## Task to complete
Check each line of the data, and copy those where "computer" appears.

-------- Information shown --------

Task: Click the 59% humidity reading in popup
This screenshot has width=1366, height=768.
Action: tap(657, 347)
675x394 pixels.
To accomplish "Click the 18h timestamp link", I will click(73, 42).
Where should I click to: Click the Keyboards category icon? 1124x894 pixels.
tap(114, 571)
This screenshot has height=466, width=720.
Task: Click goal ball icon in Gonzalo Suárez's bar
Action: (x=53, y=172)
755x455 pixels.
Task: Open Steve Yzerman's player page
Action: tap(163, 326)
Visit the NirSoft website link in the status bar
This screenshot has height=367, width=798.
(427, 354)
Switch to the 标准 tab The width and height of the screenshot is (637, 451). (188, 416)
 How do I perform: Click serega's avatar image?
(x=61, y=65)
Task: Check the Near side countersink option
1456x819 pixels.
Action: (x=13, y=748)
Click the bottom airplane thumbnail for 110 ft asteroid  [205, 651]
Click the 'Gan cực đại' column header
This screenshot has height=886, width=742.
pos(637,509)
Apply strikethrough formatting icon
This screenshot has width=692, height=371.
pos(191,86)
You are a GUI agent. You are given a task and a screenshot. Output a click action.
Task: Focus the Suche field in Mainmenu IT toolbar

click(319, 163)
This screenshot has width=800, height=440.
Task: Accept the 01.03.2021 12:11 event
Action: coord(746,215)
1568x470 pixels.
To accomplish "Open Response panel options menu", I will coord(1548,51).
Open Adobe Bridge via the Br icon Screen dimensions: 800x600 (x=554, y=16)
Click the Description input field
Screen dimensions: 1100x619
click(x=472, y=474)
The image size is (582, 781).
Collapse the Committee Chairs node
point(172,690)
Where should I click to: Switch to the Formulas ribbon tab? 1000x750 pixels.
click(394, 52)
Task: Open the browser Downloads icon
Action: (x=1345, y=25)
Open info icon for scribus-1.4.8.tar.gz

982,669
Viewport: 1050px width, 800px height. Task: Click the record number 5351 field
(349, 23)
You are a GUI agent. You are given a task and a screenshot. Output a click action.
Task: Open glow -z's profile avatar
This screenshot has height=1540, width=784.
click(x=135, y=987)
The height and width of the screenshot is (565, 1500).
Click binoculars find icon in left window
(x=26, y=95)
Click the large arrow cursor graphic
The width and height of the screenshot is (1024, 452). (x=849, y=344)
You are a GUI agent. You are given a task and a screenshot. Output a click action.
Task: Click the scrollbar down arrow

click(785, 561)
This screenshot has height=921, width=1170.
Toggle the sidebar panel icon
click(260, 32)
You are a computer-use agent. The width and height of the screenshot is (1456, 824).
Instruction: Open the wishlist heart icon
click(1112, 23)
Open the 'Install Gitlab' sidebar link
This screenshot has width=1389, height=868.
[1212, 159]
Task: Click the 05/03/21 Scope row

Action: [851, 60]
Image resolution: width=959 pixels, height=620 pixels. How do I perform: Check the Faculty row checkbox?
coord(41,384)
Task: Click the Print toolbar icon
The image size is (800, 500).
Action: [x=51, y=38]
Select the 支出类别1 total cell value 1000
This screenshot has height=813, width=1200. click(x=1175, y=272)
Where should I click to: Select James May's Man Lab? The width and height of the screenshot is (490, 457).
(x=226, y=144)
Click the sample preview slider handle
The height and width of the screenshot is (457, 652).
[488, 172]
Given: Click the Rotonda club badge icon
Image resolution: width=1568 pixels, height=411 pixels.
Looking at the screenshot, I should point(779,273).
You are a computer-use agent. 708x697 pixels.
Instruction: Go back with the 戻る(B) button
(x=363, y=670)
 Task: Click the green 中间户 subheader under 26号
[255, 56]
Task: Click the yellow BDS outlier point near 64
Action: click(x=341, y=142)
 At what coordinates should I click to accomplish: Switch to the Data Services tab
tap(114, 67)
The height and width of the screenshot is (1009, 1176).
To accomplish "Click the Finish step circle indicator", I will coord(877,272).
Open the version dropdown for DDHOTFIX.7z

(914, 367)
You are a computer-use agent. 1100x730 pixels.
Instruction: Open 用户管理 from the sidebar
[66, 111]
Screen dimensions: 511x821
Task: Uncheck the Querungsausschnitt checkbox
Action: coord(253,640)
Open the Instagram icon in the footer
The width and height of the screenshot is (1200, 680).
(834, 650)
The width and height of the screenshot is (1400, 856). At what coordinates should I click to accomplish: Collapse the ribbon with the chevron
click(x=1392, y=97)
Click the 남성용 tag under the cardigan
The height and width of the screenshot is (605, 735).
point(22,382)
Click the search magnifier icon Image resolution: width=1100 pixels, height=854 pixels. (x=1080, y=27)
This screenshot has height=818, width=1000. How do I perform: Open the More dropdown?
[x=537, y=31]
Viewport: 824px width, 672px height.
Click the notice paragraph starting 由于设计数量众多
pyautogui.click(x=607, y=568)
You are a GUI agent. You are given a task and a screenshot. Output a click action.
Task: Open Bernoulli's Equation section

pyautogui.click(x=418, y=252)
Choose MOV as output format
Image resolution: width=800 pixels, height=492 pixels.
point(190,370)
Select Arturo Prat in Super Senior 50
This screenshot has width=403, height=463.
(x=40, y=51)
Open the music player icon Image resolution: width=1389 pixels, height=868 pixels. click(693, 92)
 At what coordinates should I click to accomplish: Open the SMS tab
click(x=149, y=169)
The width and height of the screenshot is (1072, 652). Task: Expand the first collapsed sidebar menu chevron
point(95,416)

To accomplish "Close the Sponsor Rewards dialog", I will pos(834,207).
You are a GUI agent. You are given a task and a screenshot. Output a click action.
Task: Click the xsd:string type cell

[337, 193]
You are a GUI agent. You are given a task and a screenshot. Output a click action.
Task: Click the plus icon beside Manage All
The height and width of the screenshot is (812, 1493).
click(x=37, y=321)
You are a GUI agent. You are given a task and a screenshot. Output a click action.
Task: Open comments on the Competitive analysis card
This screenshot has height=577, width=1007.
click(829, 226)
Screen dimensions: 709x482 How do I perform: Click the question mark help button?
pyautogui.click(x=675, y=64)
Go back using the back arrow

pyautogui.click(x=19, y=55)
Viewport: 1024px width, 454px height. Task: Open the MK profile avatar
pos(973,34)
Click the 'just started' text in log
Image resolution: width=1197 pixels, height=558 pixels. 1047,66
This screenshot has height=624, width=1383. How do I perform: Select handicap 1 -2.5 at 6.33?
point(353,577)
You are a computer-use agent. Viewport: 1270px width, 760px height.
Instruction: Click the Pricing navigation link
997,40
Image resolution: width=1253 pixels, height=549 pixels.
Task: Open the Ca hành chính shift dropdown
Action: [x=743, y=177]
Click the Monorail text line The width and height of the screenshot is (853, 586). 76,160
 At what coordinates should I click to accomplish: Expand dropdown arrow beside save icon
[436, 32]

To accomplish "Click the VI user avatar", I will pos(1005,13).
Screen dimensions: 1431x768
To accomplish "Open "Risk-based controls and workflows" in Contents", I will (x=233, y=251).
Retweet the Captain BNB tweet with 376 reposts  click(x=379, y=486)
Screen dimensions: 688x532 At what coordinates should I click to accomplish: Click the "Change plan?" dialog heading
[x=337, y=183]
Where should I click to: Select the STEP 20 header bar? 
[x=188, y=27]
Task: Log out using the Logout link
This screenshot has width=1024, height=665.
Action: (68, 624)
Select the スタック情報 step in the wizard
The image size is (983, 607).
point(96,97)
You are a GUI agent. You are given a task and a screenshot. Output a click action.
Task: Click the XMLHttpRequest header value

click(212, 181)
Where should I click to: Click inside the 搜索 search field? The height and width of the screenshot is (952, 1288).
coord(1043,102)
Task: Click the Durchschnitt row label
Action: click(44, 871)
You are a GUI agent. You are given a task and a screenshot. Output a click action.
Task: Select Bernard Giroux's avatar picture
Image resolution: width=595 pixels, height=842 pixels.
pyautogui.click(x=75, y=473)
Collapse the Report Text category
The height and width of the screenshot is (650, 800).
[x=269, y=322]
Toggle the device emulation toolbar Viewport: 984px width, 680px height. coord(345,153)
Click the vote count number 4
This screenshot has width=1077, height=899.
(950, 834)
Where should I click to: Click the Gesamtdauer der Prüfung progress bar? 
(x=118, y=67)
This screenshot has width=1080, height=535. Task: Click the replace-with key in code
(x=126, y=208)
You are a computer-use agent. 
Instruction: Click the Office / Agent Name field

--------

## Solution
You are a computer-use agent. The width and height of the screenshot is (1456, 824).
You are a computer-use agent. 708x697 pixels.
You are a computer-use agent. 1100x730 pixels.
You are a computer-use agent. Viewport: 1270px width, 760px height.
You are a computer-use agent. 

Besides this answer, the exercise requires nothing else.